Lenore TAWNEY US, 1907-2007


“You first have to be in touch with yourself inside very deeply in order to do something, to discover this place is our aim. I want to be under the leaf, to be quiet until I find my true self. I sometimes think of my work as breath.”


– Lenore Tawney

Lenore Tawney, original name Leonora Agnes Gallagher, was an American artist whose compositions helped transform weaving from an underappreciated craft into a new form of visual art.


Leonora Gallagher changed her first name to Lenore, which had fewer letters, when she was a first grader. Her 1941 marriage to George Tawney, a psychologist, ended after 18 months with his death. She attended the University of Illinois from 1943 to 1945 and then, while supporting herself as a proofreader for a legal publisher, took night courses in drawing, weaving, and sculpture at the Chicago Institute of Design (1946–48). After living in Paris from 1949 to 1951, during which time she traveled through Europe and into Morocco, Tawney briefly studied weaving in Penland, N.C.


In 1954 Lenore Tawney abandoned sculpture for weaving and in the process, transformed the ancient craft of the weaver into a new vocation—fiber art. Following an intensely personal and experimental path, in the late 1950s Tawney created gauzy tapestries in which areas of plain weave were juxtaposed with laid-in designs. Her improvisational pieces appeared like free-flowing drawings made of colorful yarns floating in space.
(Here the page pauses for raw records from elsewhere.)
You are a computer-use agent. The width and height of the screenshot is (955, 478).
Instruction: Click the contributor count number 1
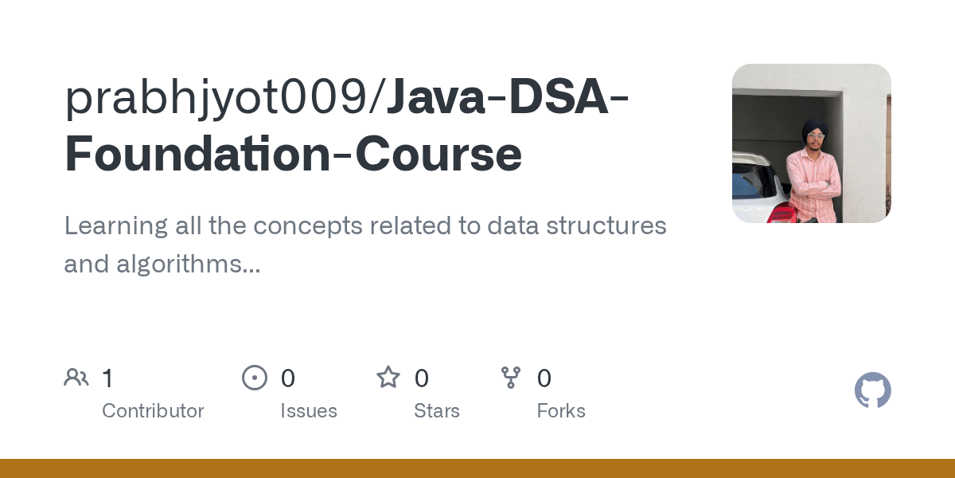pos(107,378)
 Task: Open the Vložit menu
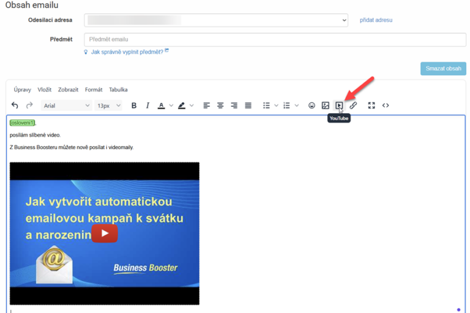click(45, 90)
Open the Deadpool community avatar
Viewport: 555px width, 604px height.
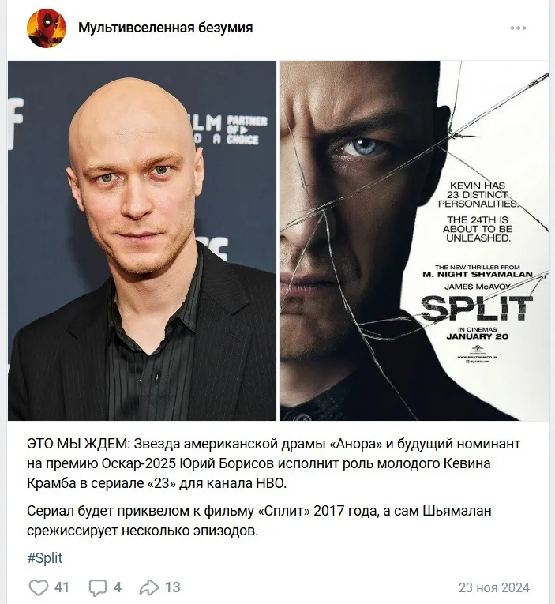coord(47,28)
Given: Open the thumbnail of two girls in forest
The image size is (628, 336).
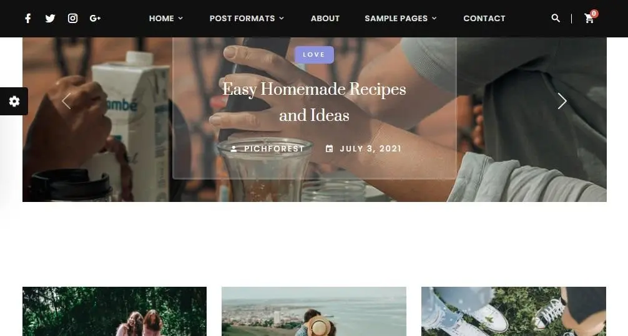Looking at the screenshot, I should [114, 311].
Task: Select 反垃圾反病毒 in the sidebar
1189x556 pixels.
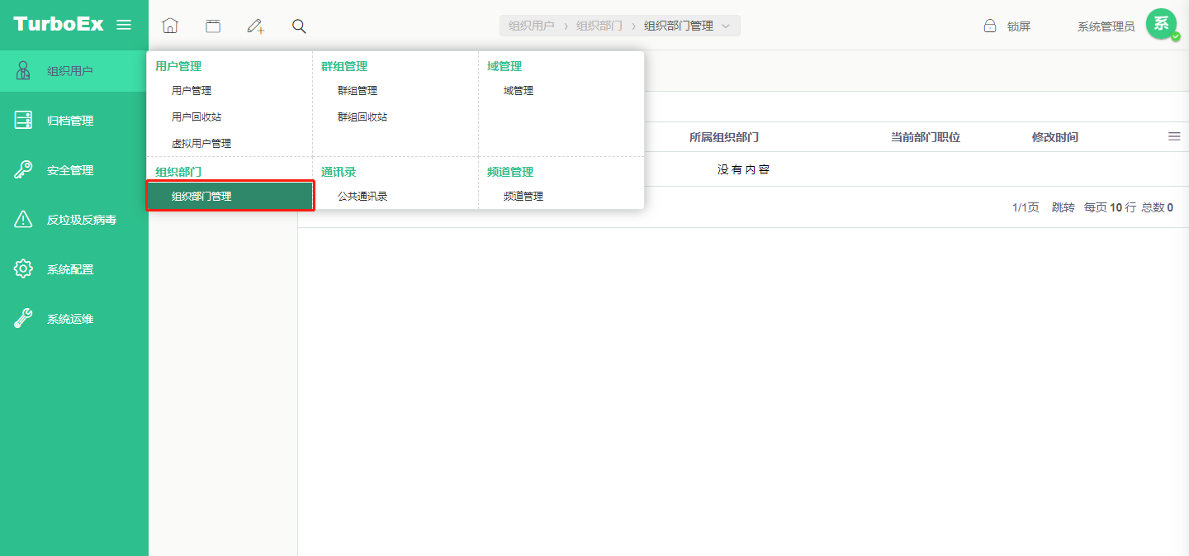Action: (81, 220)
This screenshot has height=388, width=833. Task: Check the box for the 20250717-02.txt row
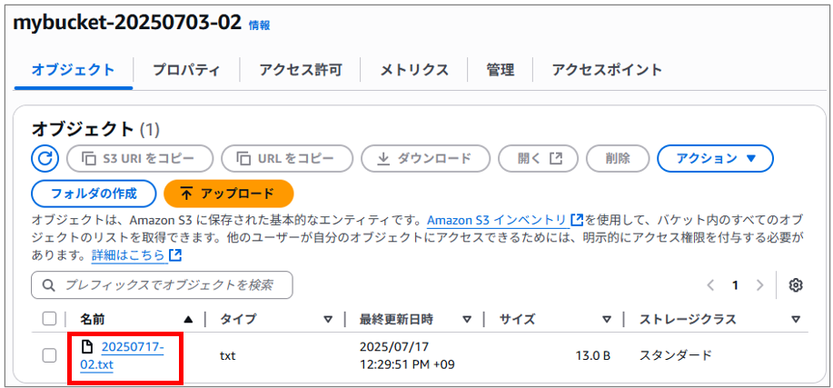point(49,356)
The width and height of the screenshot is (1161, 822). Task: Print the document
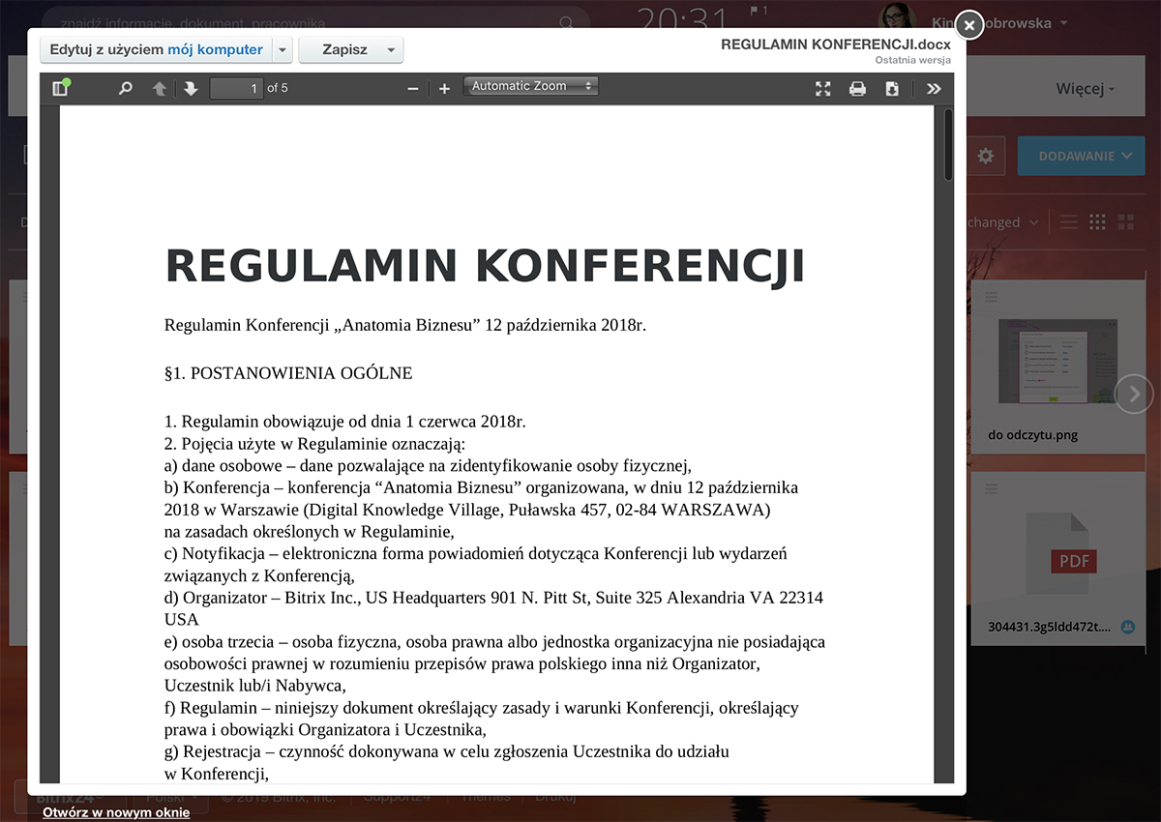pyautogui.click(x=857, y=88)
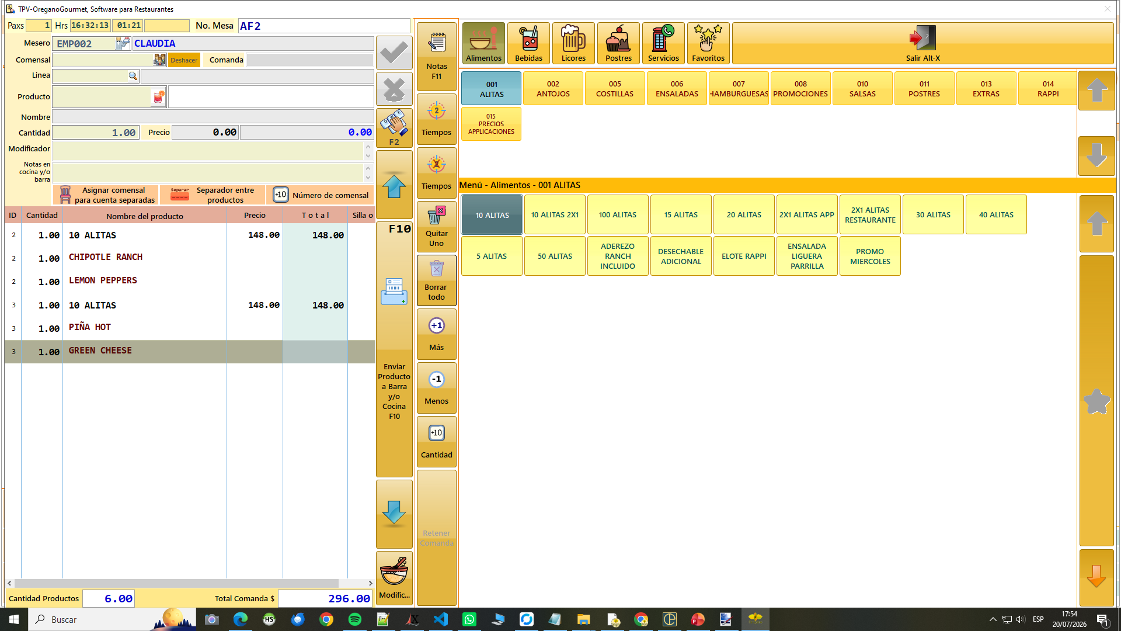Add 20 ALITAS to the order
The height and width of the screenshot is (631, 1121).
click(744, 214)
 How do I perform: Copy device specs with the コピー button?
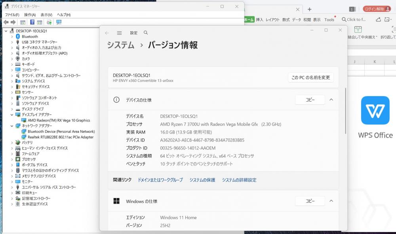click(x=310, y=100)
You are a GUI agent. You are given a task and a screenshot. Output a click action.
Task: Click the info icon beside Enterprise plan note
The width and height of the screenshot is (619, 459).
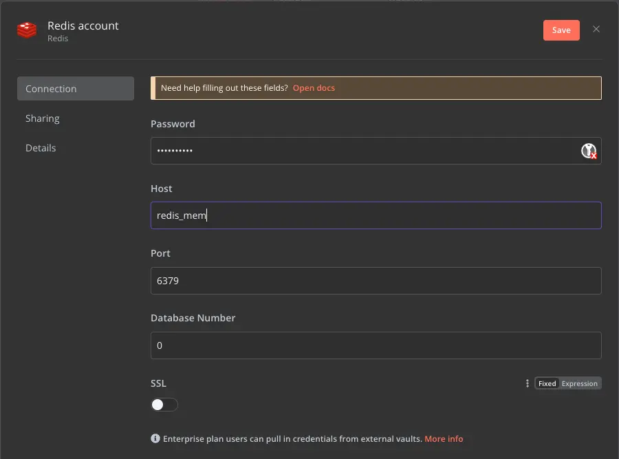point(155,439)
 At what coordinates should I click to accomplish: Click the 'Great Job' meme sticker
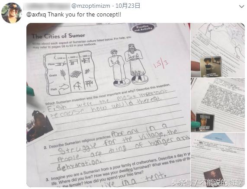205,122
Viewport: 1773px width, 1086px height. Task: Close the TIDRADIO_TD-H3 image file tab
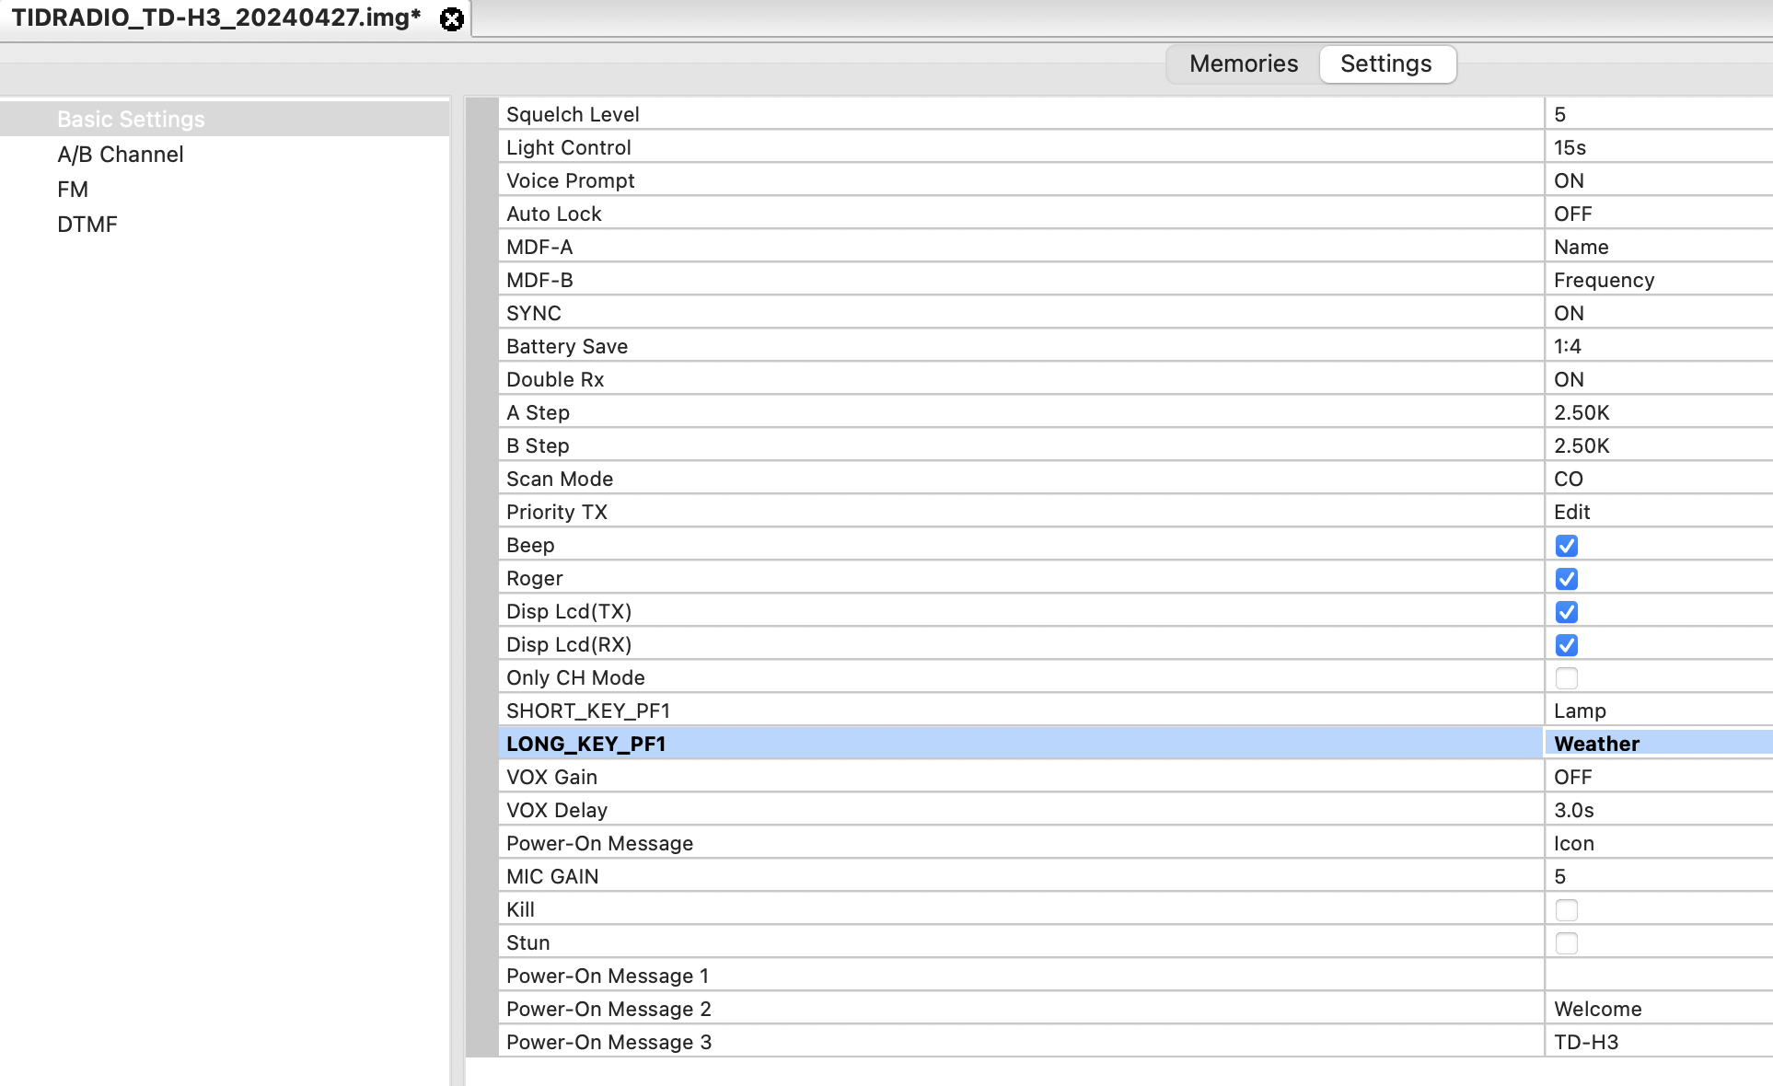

Moving from Chicago to Manhattan in 1961, she became part of the avant-garde world of the abstract expressionists, and soon began to restructure her tapestries into sculptural ‘woven forms.’ These groundbreaking weavings dispensed entirely with a traditional rectangular format. In a startling departure from textile traditions, her tall, totemlike works were not set against a wall, but freely suspended in space. Often embellished with shells, beads, and fringes of feathers—and frequently composed of fibers of varying thickness and texture—these and other, smaller shield-like designs woven in the 1960s, remained spiritually expressive, sculptural weavings.


In 1964 Lenore Tawney created the first of a profusion of collages and assemblages made from found objects. After 1976, when she abandoned weaving altogether, these nontextile works became the primary focus of her art. Small in scale, the pieces were fashioned principally from pages taken from rare books and manuscripts on whose age-stained surfaces were affixed fragile birds’ eggs and skeletons, feathers, small animal bones, shells, pebbles, corks, and wooden forms. Like her weavings, Tawney’ s miniature collages display great sensitivity to the aesthetic properties of materials, but unlike the bolder woven works, they are intimate and quiescent pieces, containing elusive messages about the frailty and transiency of life, and the need to find inner peace.